>> Start Text section
Fig. 2 shows the effect of the F0/FCO2 ratio on the temperature of the storage pile of CaO (TCaO). Mass and energy balances have been solved for four different carbonator temperatures (500/550/600/650 °C). As can be appreciated in this figure, a carbonator operation temperature of 650 °C is only possible for CaO storage temperatures well above 400 °C. This high TCaO is compatible for process schemes with lower storage capacity requirements if refractory silos are used (i.e. for the capture of CO2 from power plants operating continuously but with load changes44,45), but it is considered less feasible for the storage and handling of very large masses of solids.


image file: c7ee01505d-f2.tif
Fig. 2 Effect of the F0/FCO2 molar ratio on the CaO storage temperature (TCaO) for four different carbonator temperatures 650, 600, 550 and 500 °C. Range of storage temperatures of interest (200–250 °C) marked as green area.
>> End Text section
-- Challenges --
A. Print the passage on CaO storage temperature starting with "Fig. 2 shows" and going on through "masses of solids.".
B. Answer these questions from the passage on CaO storage temperature:
(i) For how many carbonator temperatures were mass and energy balances solved?
(ii) A carbonator operating temperature of 650 °C is only possible for CaO storage temperatures well above what value?
(iii) What range of storage temperatures is marked as a green area in Fig. 2?
C. Carry on the passage on CaO storage temperature with the next part after its last sentence.
>> Start Records supplied
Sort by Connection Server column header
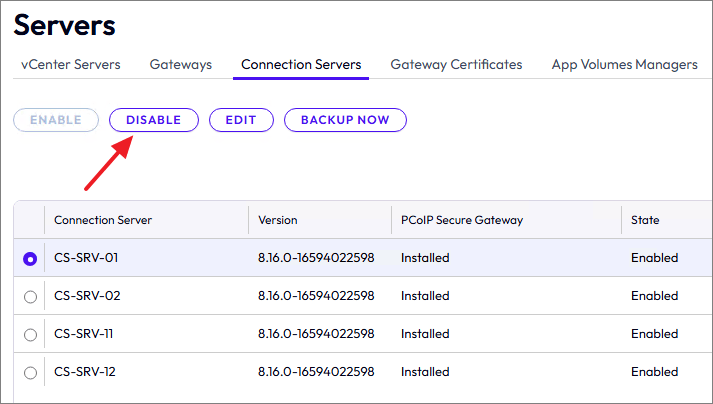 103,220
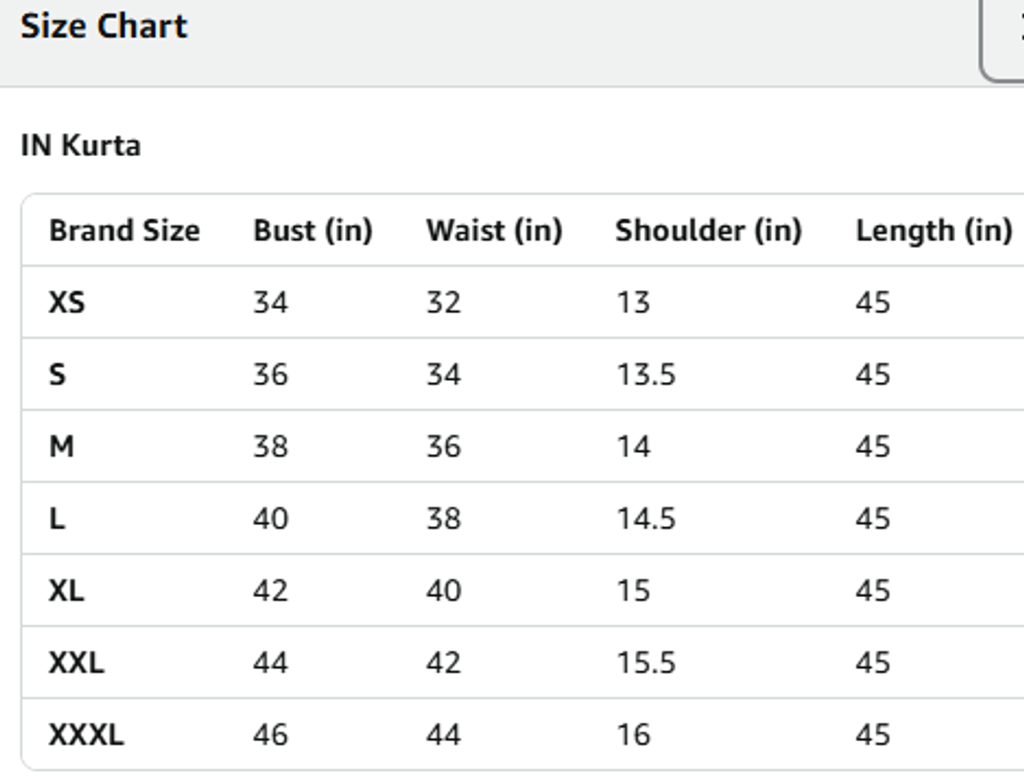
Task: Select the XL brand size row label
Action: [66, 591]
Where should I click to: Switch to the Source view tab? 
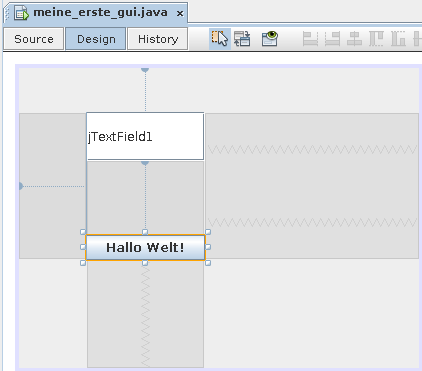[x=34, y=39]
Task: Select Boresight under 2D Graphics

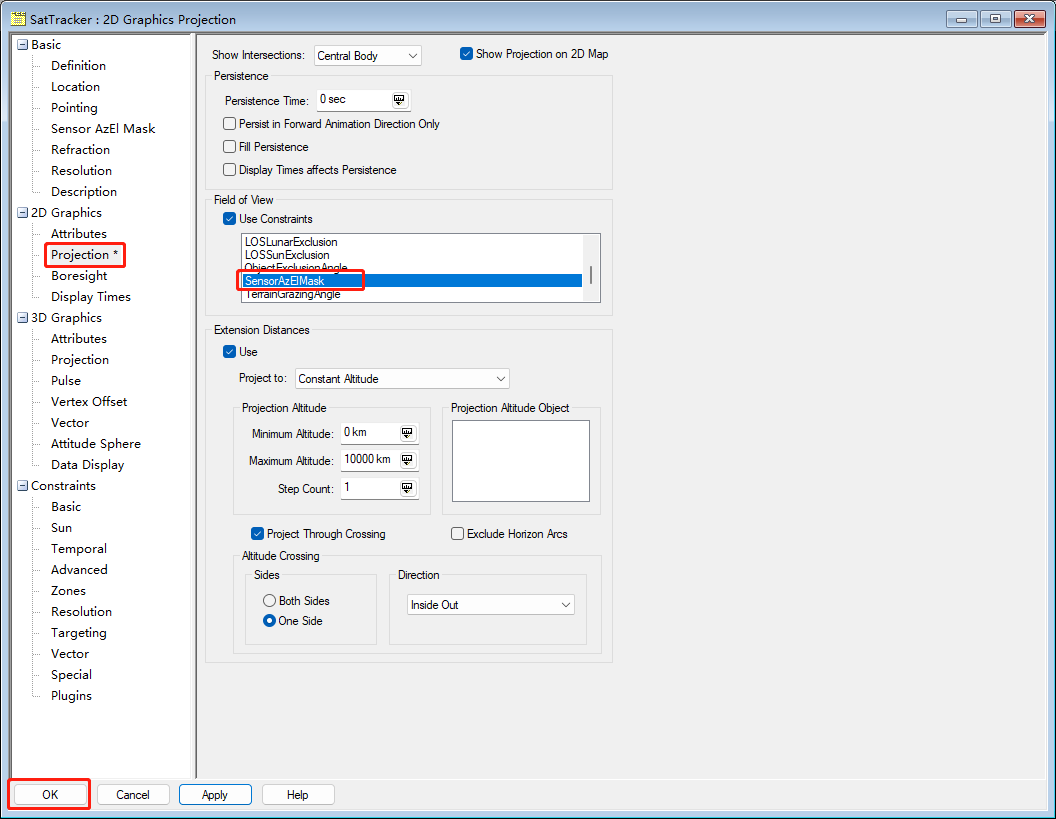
>> End Records supplied
-- Responses to the tasks --
A.
Fig. 2 shows the effect of the F0/FCO2 ratio on the temperature of the storage pile of CaO (TCaO). Mass and energy balances have been solved for four different carbonator temperatures (500/550/600/650 °C). As can be appreciated in this figure, a carbonator operation temperature of 650 °C is only possible for CaO storage temperatures well above 400 °C. This high TCaO is compatible for process schemes with lower storage capacity requirements if refractory silos are used (i.e. for the capture of CO2 from power plants operating continuously but with load changes44,45), but it is considered less feasible for the storage and handling of very large masses of solids.

B.
(i) Four (500, 550, 600 and 650 °C).
(ii) 400 °C.
(iii) 200–250 °C.

C.
On the other hand, it is possible to store the CaO at temperatures around 250 °C and operate the carbonator at 600 °C if large ratios of F0/FCO2 (>0.9) are allowed. This option is possible despite the large F0/FCO2 ratios shown in Fig. 2 since the total consumption of fresh limestone and purge produced is reasonable and in the range of that required in cement plants, and furthermore when taking into account the moderate FCO2 fed into the carbonator if the power plant operates with a low capacity factor. However, such large F0/FCO2 scenarios need to be analyzed by making better use of the potential synergy between the FlexiCaL system and a cement plant (or any other large scale CaO user) which is beyond the scope of this study. If synergy with a cement plant is not feasible, lower F0/FCO2 ratios are needed (0.25–0.35) to reduce the consumption of limestone in the CO2 capture system. In this case, the carbonator must operate at temperatures below 550 °C to ensure the CaO storage temperatures stay within the targeted range (see Fig. 2).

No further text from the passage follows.